"""

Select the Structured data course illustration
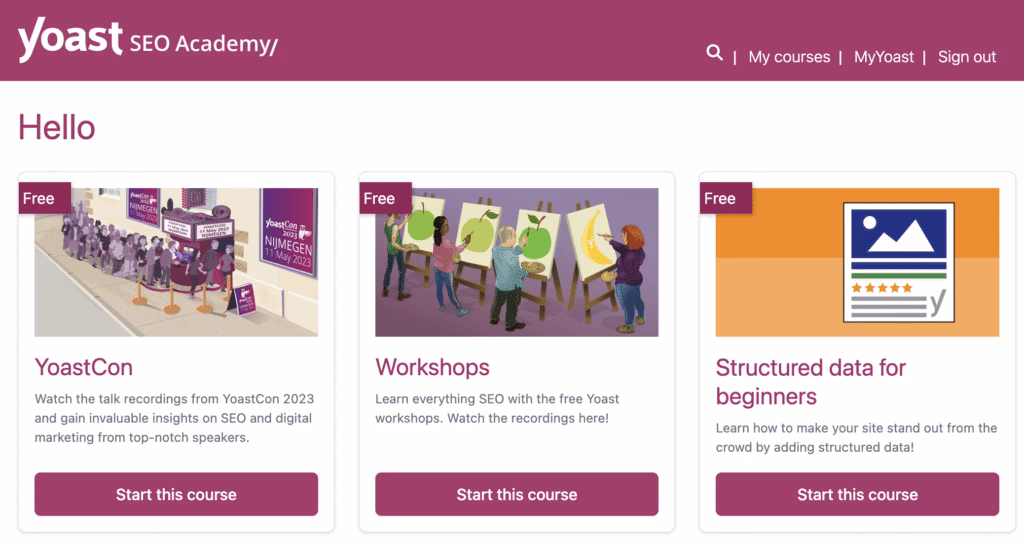The height and width of the screenshot is (548, 1024). pyautogui.click(x=857, y=262)
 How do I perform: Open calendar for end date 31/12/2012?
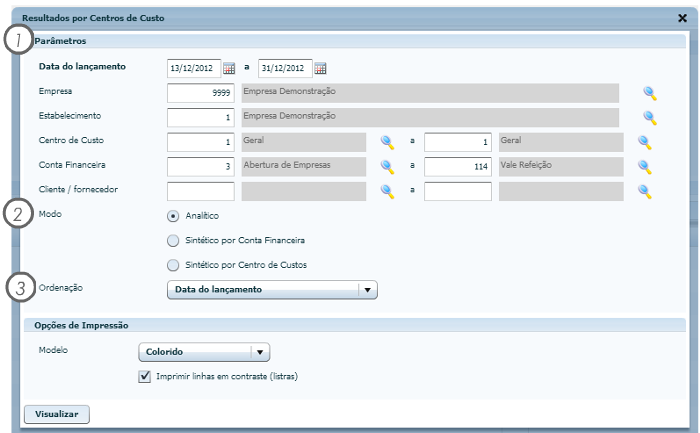point(321,68)
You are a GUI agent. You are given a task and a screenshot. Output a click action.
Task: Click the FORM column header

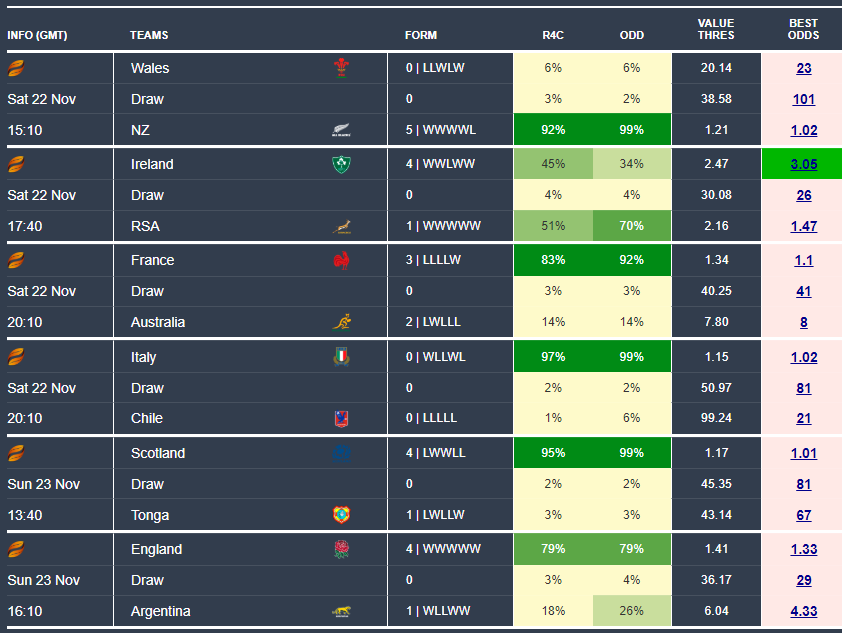click(x=421, y=35)
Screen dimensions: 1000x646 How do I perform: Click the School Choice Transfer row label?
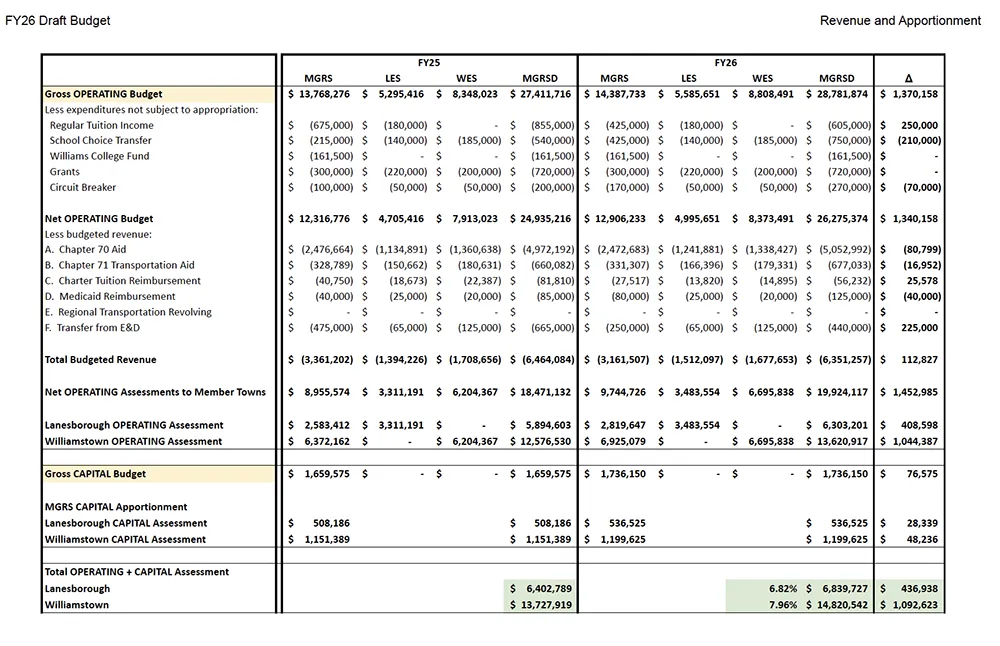point(101,141)
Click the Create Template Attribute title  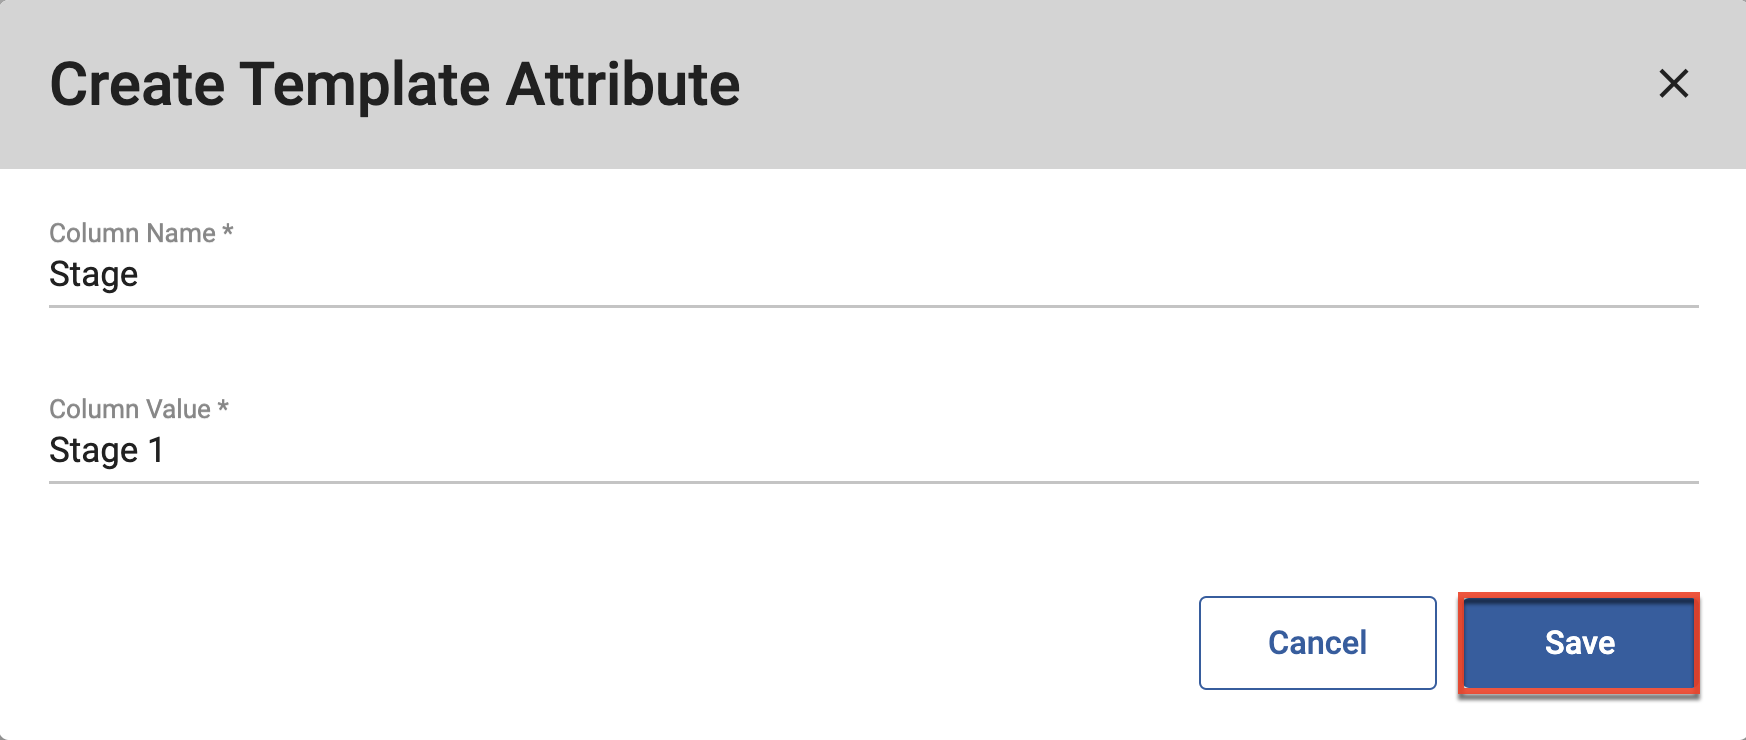click(395, 84)
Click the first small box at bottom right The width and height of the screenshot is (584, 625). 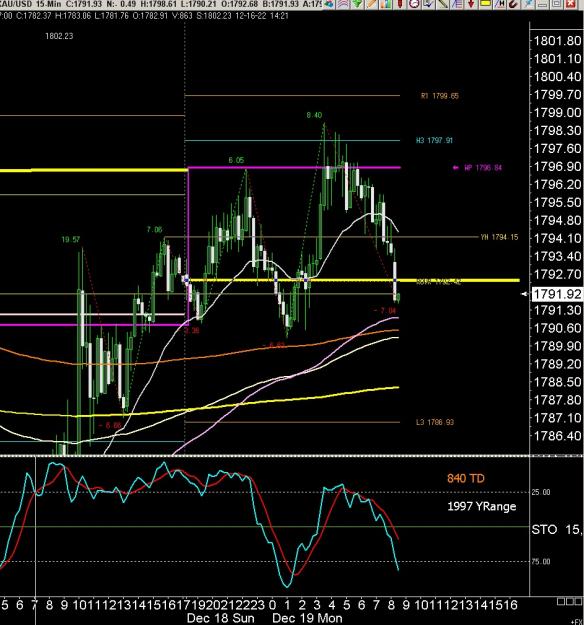pyautogui.click(x=561, y=601)
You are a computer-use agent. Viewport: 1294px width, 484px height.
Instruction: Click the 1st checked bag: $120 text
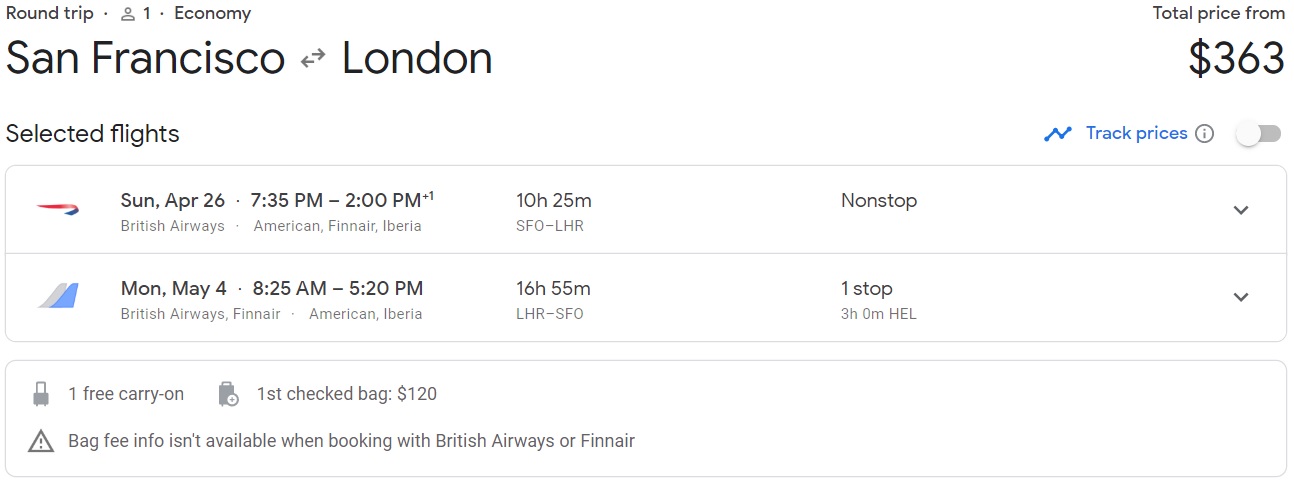pos(346,394)
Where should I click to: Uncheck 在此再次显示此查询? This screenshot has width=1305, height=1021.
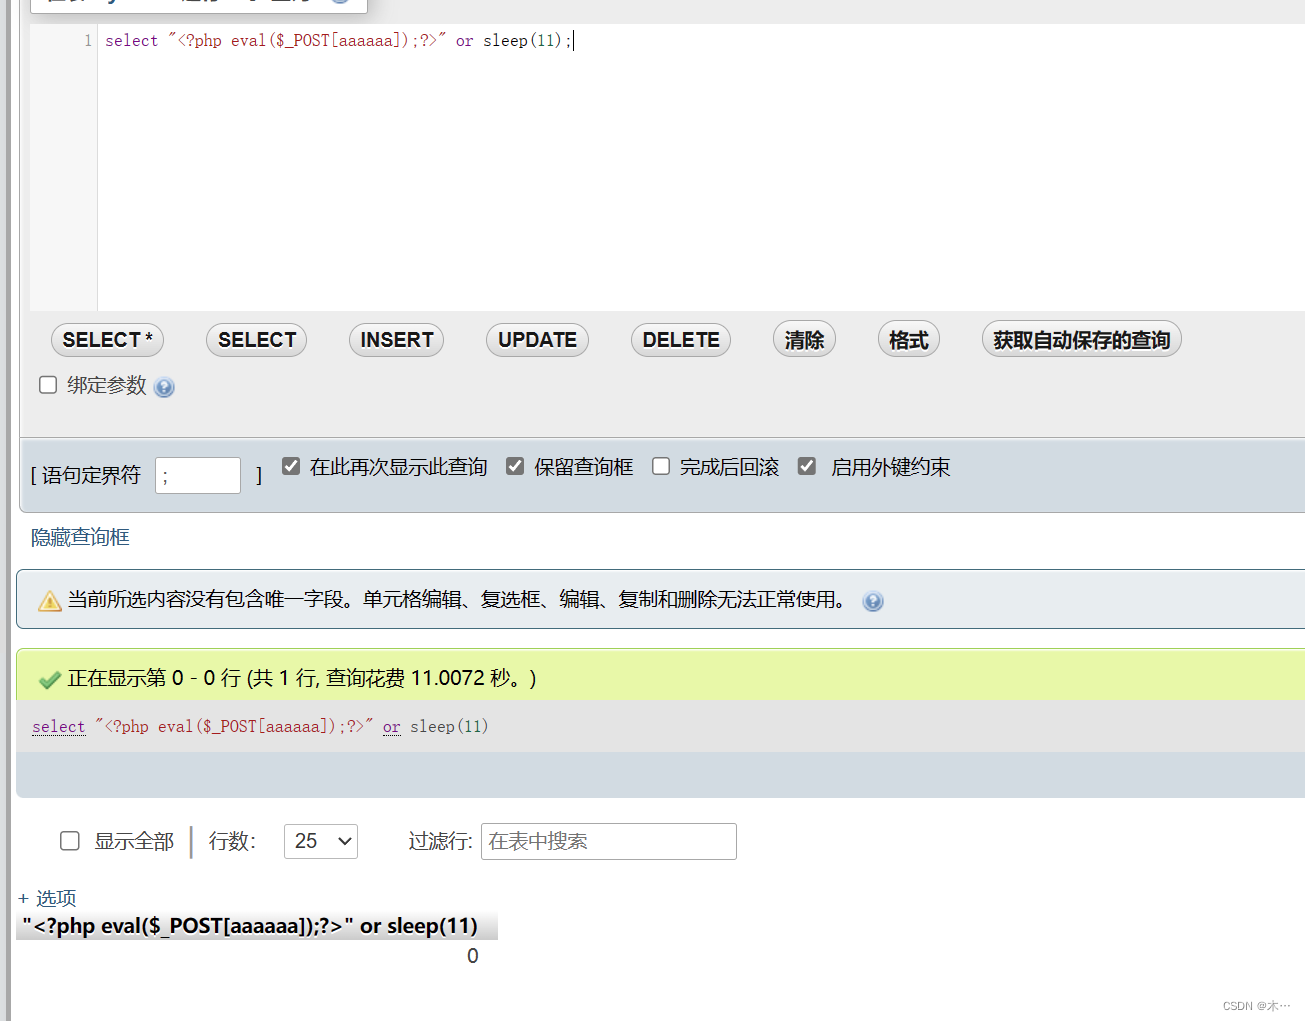[x=290, y=465]
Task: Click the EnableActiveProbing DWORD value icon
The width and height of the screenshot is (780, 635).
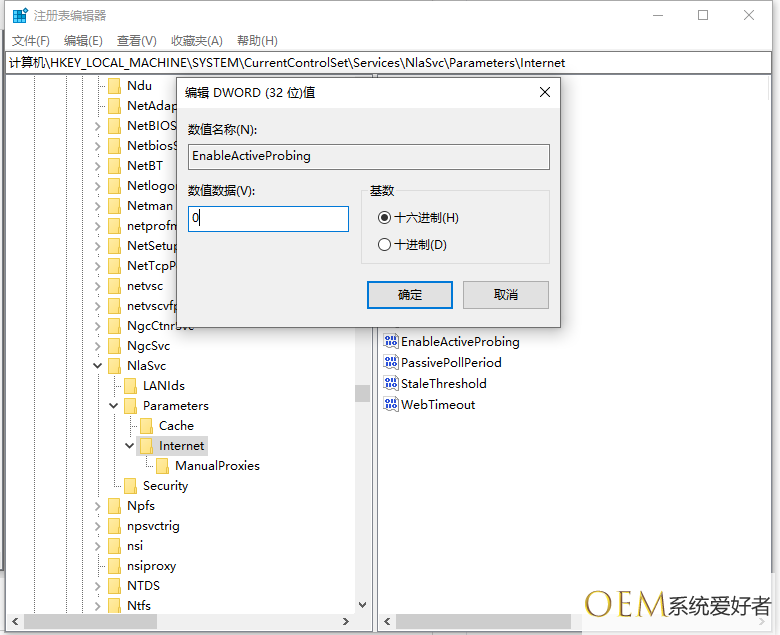Action: coord(391,342)
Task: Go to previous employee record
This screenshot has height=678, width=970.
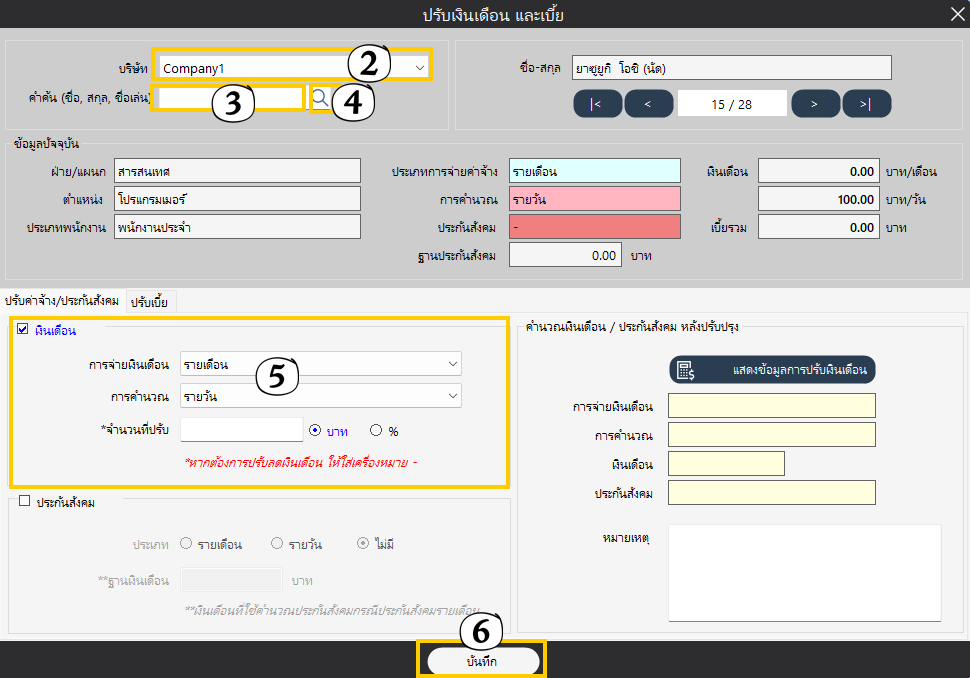Action: click(x=649, y=104)
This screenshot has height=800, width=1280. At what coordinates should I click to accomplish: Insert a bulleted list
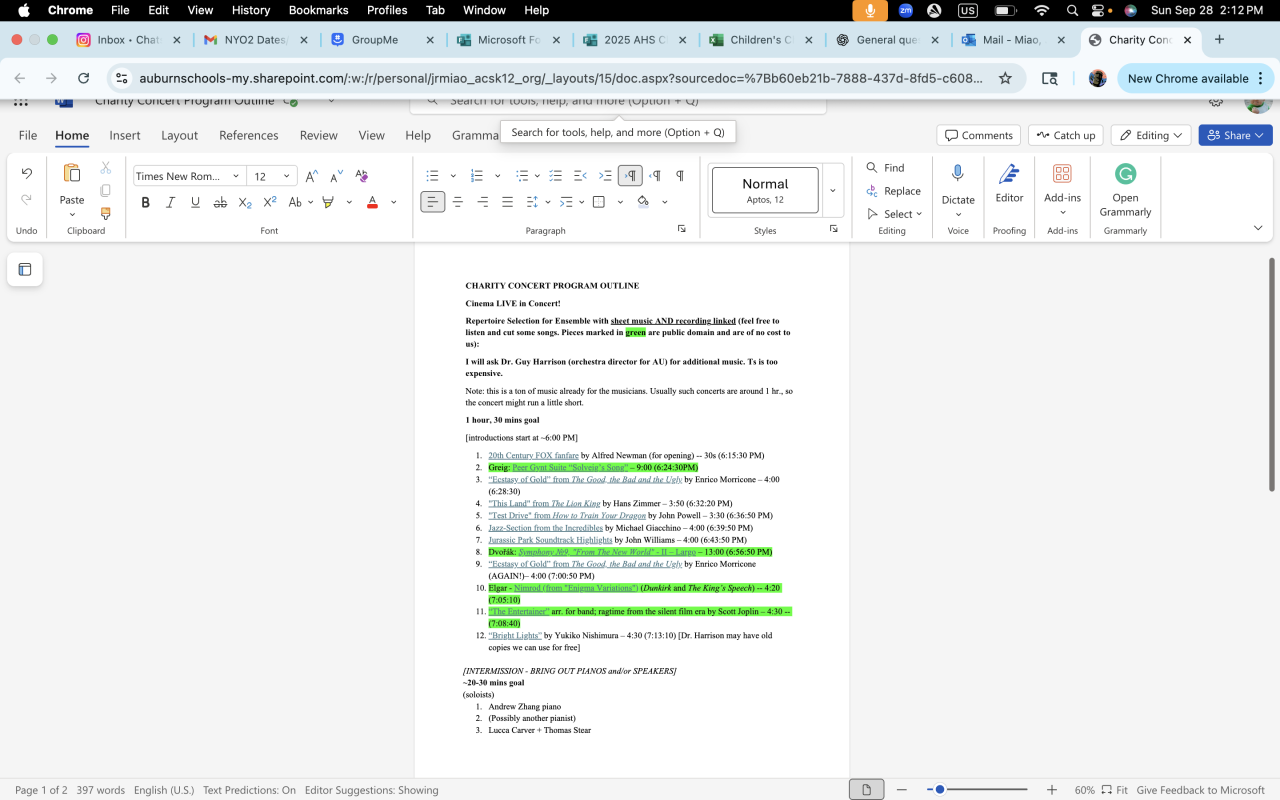[x=432, y=176]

"""

**Given problem**
Starting with the line that contains "This screenshot has height=800, width=1280." and going on through the end of the material, arrange those lines as a Markdown table with the columns No. and Text, one row per line, leaving out blank lines and the pictures.

**Exercise output**
| No. | Text |
|---|---|
| 1 | This screenshot has height=800, width=1280. At what coordinates should I click to accomplish: Insert a bulleted list |
| 2 | [x=432, y=176] |